━━━━━ Text for analysis

# Simplicity Experts???



## Simplicity Solid 22 (Nov 27, 2012)

Is anyone familiar with Simplicity(previous to Briggs ownership)???

Two questions....Does anyone know breakdown of model and serial numbers??? Modle:1690776 S/N:4945. I would like to know the actual age of my machine. My Tecumseh engine was built on May 6th, 1985
Line D which I belive is original. But does that mean my machine was built around the same time or did Simplicity have my tecumseh engine in stock for a year 86 Simplicity???
Thanks so much for any input.

Second does anyone regardless of brand have any proper tune up tricks...
IE: type of oil for an 85 tecumseh 8 hp...should I use Snow King 4cycle 5W/30(meant for colder weather?) or go buy a nice quaker state or Pennzoil 5w 30??? Do any of you use oil additives or bad for engine??
What about fuel additives (Briggs and Stratton fresh start plus(ethanol treatment or???)Should I use fuel teatment all the time or??
Any sure fire tricks of the trade??

By the way Briggs was of no help at all...they had no knowledge of my machine...they seemed to only have knowledge from when they took over and added their 10 digit S/N. I gave my model number/S/N and the guy told me it was a 96-98...Um...No!!!

Any and all input is greatly appreciated...Many Thanks!


----------



## HCBPH (Mar 8, 2011)

━━━━━━━━━━
━━━━━ Data below

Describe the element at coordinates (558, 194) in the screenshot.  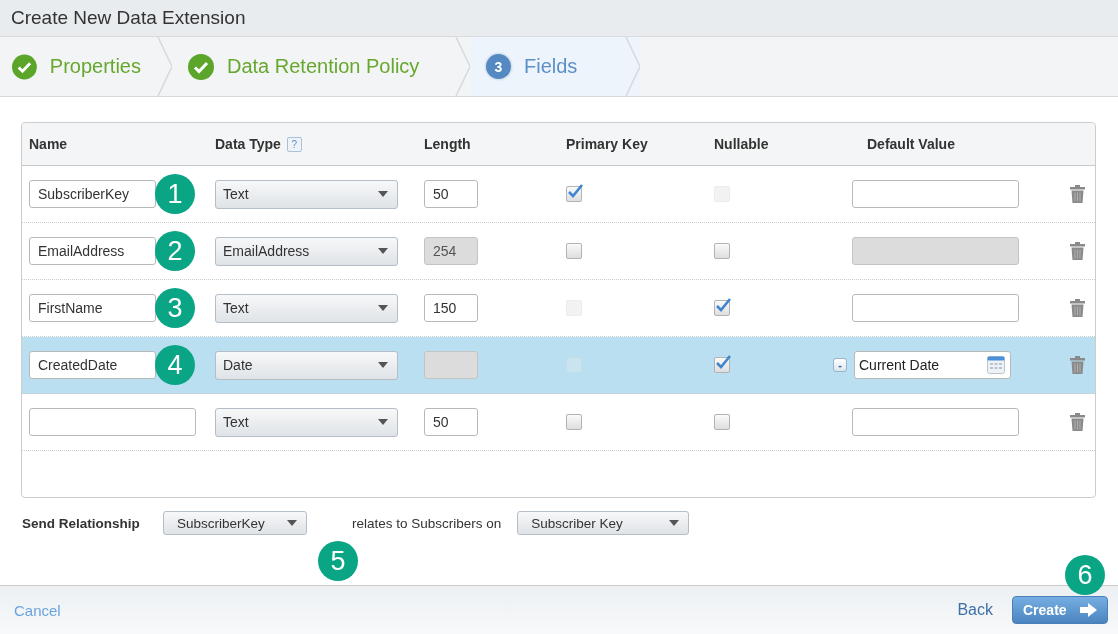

━━━━━━━━━━

• Questions on the material:
[1] Summarize the forum thread about the Simplicity machine in two sentences.
[2] Carry on the forum thread about the Simplicity machine from the point where it stops.

• Expected responses:
[1] The poster asks for help reading model number 1690776 and serial number 4945 to learn the machine's age, noting that its Tecumseh engine was built on May 6th, 1985, and wondering whether the machine itself is an 85 or an 86. The poster also asks for tune-up advice on oil for the 8 hp engine and on oil and fuel additives, and complains that Briggs was no help and wrongly dated the machine to 96-98.

[2]
*Misc*

Can't speak to your blower but I have some experience with Tecumseh engines. I use a good quality 5w30 oil. I have not heard or had any issues with any if you stick to a brand name oil. Some also like synthetics but I've not tried them.

One thing I have noted is the Tecumseh's I have do not like ethenol blend gas. I'm running 100% gas with Seafoam mixed per their directions. I get the gas at my local gas station, listed for small engines and collector cars. It definitely makes a difference for me so I'm sticking with it.

Hope that helps.

Paul


----------



## detdrbuzzard (Jan 20, 2012)

i used lucas 5w-30 when i did oil changes on the 826 toro and the 5.5/24 craftsman


----------



## Simplicity Solid 22 (Nov 27, 2012)

Thanks for the advice guys....Paul, do you just put seafoam in your gas as per directed and you just leave it in and you are good to go??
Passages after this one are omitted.